Whenever a benchmark that was thought to be extremely difficult is (nearly) solved, it's a mix of two causes. One is that progress on AI capabilities was faster than we expected, and the other is that there was an approach that made the task easier than we expected. I feel like the there's a lot of the former here, but the compute cost per task (thousands of dollars to solve one little color grid puzzle??) suggests to me that there's some amount of the latter. Chollet also mentions ARC-AGI-2 might be more resistant to this approach.
Of course, o3 looks strong on other benchmarks as well, and sometimes "spend a huge amount of compute for one problem" is a great feature to have available if it gets you the answer you needed. So even if there's some amount of "ARC-AGI wasn't quite as robust as we thought", o3 is clearly a very powerful model.

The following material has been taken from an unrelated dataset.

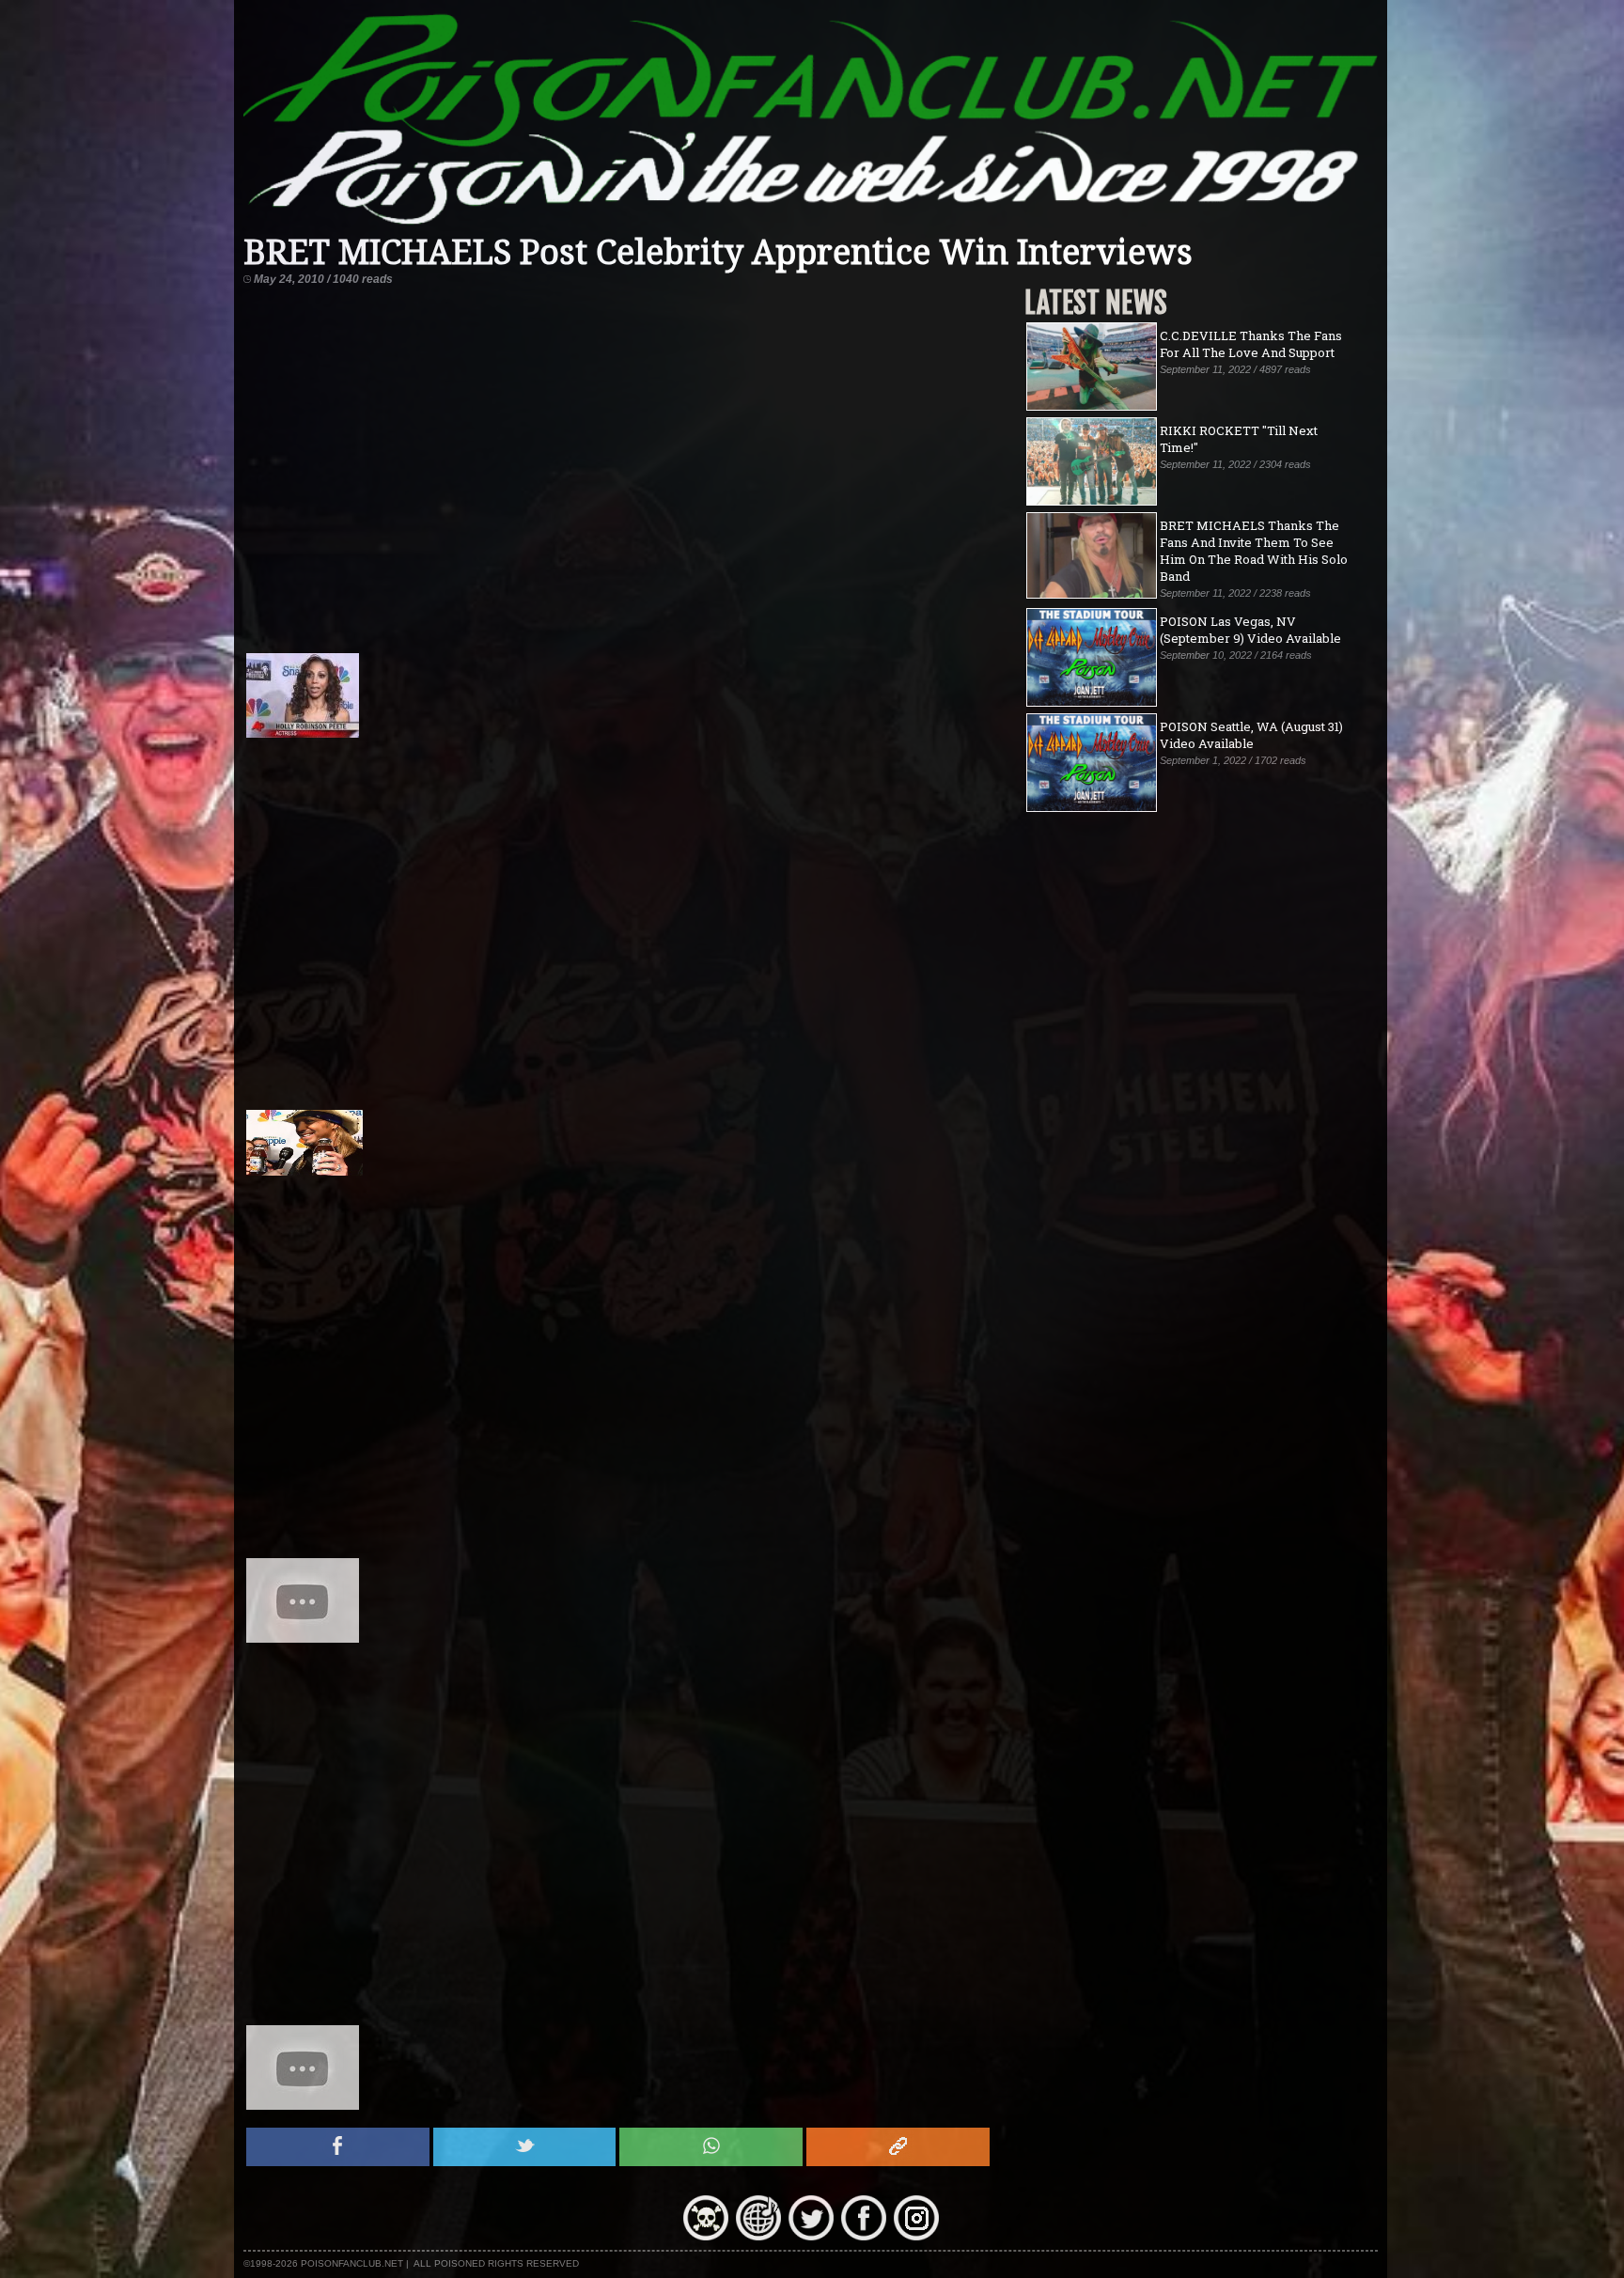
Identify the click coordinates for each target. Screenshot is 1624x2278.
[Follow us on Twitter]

> the other is that there was an approach that made the task easier than we expected.
from reading Dennett's philosophy, I'm convinced that that's how human intelligence works - for each task that "only a human could do that", there's a trick that makes it easier than it seems. We are bags of tricks.
We are trick generators, that is what it means to be a general intelligence. Adding another trick in the bag doesn't make you a general intelligence, being able to discover and add new tricks yourself makes you a general intelligence.
Not the parent, but remembering my reading of Dennett, he was referring to the tricks that we got through evolution, rather than ones we invented ourselves. As particular examples, we have neural functional areas for capabilities like facial recognition and spatial reasoning which seems to rely on dedicated "wetware" somewhat distinct from other parts of the brain.
But humans being able to develop new tricks is core to their intelligence, saying its just a bag of tricks means you don't understand what AGI is. So either the poster misunderstood Dennett or Dennett weren't talking about AGI or Dennett didn't understand this well.
Of course there are many tricks you will need special training for, like many of the skills human share with animals, but the ability to construct useful shareable large knowledge bases based on observations is unique to humans and isn't just a "trick".
generating tricks is itself a trick that relies on an enormous bag of tricks we inherited through evolution by the process of natural selection.
the new tricks don't just pop into our heads even though it seems that way. nobody ever woke up and devised a new trick in a completely new field without spending years learning about that field or something adjacent to it. even the new ideas tend to be an old idea from a different field applied to a new field. tricks stand on the shoulders of giants.
Or the test wasn't testing anything meaningful, which IMO is what happened here. I think ARC was basically looking at the distribution of what AI is capable of, picked an area that it was bad at and no one had cared enough to go solve, and put together a benchmark. And then we got good at it because someone cared and we had a measurement. Which is essentially the goal of ARC.
But I don't much agree that it is any meaningful step towards AGI. Maybe it's a nice proofpoint that that AI can solve simple problems presented in intentionally opaque ways.
Id agree with you if there hasn’t been very deliberate work towards solving ARC for years, and if thr conceit of the benchmark wasn’t specifically based on a conception of human intuition being, put simply, learning and applying out of distribution rules on the fly. ARC wasn’t some arbitrary inverse set, it was designed to benchmark a fundamental capability of general intelligence
Of course, o3 looks strong on other benchmarks as well, and sometimes "spend a huge amount of compute for one problem" is a great feature to have available if it gets you the answer you needed. So even if there's some amount of "ARC-AGI wasn't quite as robust as we thought", o3 is clearly a very powerful model.